Meryl Streep at the United Nations: "A squirrel has more rights than a girl in Afghanistan"

During a debate forum, it was also noted that at least 1.4 million girls were banned from secondary education in 2024 in the Middle Eastern country

La famosa actriz habló del derecho de las mujeres afganas
La famosa actriz habló del derecho de las mujeres afganas | EFE/EPA/OLGA FEDOROVA

September 24, 2024 2:30pm

Updated: September 25, 2024 9:25am

Afghan women put their lives at risk this week by raising their voices and asserting their rights at the United Nations. The brave Afghan women spoke out during a parallel event of the U.N. General Assembly that has been in session since Monday in New York, where critically acclaimed actress Meryl Streep lamented that, in the Middle Eastern nation, even “a squirrel enjoys more rights than a woman.”

Afghanistan’s Taliban regime passed a law in August for the Propagation of Virtue and Prevention of Vice that requires women to cover their faces and condemned the sound of a woman’s voice in public as an offense against modesty, culminating in the most rigorous interpretation of Islamic law to date.

The United Nations has described the Taliban’s new law as “gender apartheid.”

“The new law enacted last month formalizes the systematic removal of women and girls from public life. Afghan women and girls are largely confined to their homes, with no freedom of movement and almost no access to education or They are even prohibited from singing or raising their voices in public,” noted U.N. Secretary General António Guterres at the beginning of the event, which was organized by Ireland, Qatar, Switzerland, Indonesia and the Women’s Forum on Afghanistan.

The protagonist of “The Devil Wears Prada” took the floor in a debate titled “The Inclusion of Women in the Future of Afghanistan,” and asserted in her speech that, “Today in Kabul, a female cat has more freedoms than a woman,” the Academy Award-winning actress said.

“A cat may go sit on the front porch and feel the sun on her face; she may chase a squirrel in the park.
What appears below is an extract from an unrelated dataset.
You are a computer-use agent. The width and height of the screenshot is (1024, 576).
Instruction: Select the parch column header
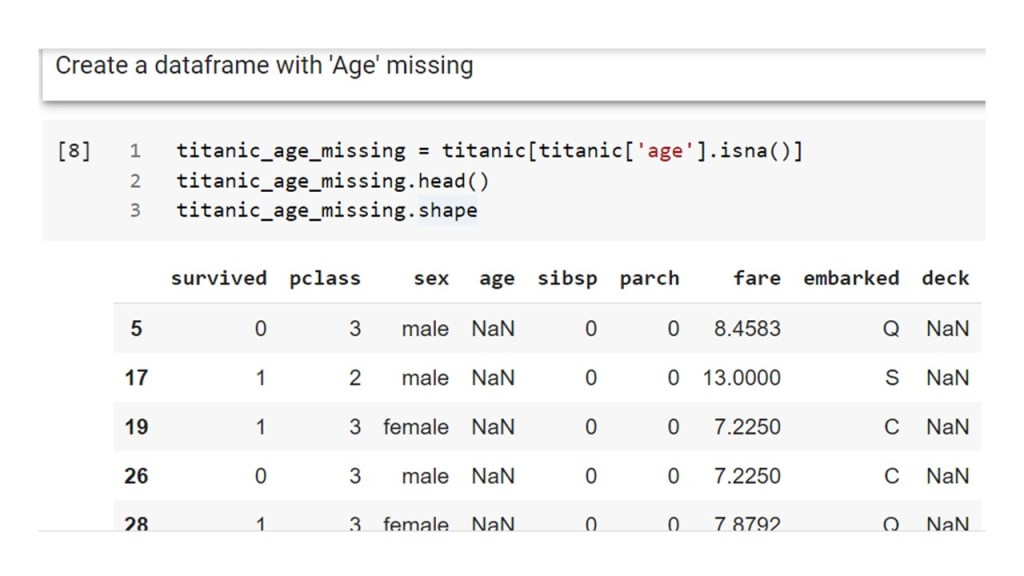649,278
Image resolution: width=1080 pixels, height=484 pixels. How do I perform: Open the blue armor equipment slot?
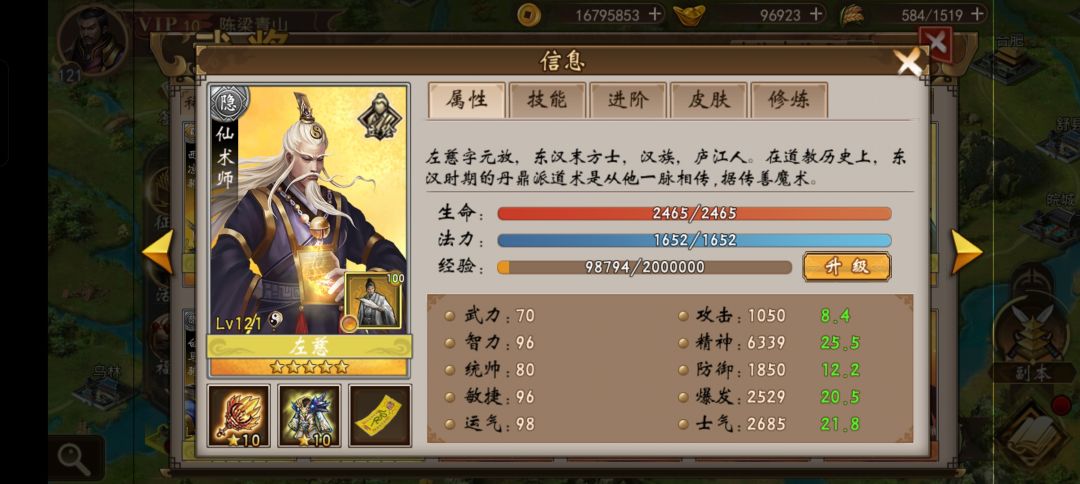(x=309, y=415)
A squirrel has more rights than a girl in Afghanistan because the public parks are closed to women and girls by the Taliban,”

She then added if the world came together to help the people of Afghanistan, they could make a difference.

 

“I feel that the international community as a whole, if they came together, could affect change in Afghanistan, and stop the slow suffocation of an entire half (of) the population,” she expressed.

Streep also explained in her speech that in that Afghanistan was not always been so restrictive for women, explaining that women in Afghanistan received the right to vote in 1919 while women in Switzerland did not have that same right until 1971.

“In the 70s, most of the civil servants were women. Over half the teachers were doctors, there were women jurists and lawyers in every profession,” she explained. “In 1971 I graduated from college here in New York, and that year, women in Switzerland obtained the right to vote. Women in Afghanistan, of course, had enjoyed that right for half a century.”

Indonesian Foreign Minister and U.S. Special Envoy on Water Retno Marsudi described herself as: “a woman, a mother, a grandmother and a Muslim,” noting that she should have access to all rights, including the right to speak in the United Nations building.

“When I am here, I can express what I think. I can express my aspirations. Afghan women should enjoy the same right, but the situation is completely different. Now they face a setback in progress in education, employment and social freedom,” Marsudi said.

The foreign minister and envoy also noted that by 2024, at least 1.4 million girls were banned from secondary education, an increase of 300,000 since its previous count in 2023.

This worrying situation demands the free world’s utmost attention, according to UNESCO.

This Sept. 24, the Women's Forum of Afghanistan presented the documentary, “The Sharp Edge of Peace” about Afghan women leaders, who took the microphone to talk about the worrying situation in their country.

Thos women included former Afghan Minister of Women's Affairs and Minister of Culture and Education Habiba Sarabi, former Vice President of the Parliament Fawzia Koofi, and Asila Wardak, the former Director General of Human Rights and International Women's Affairs at the Ministry of Foreign Affairs of Afghanistan.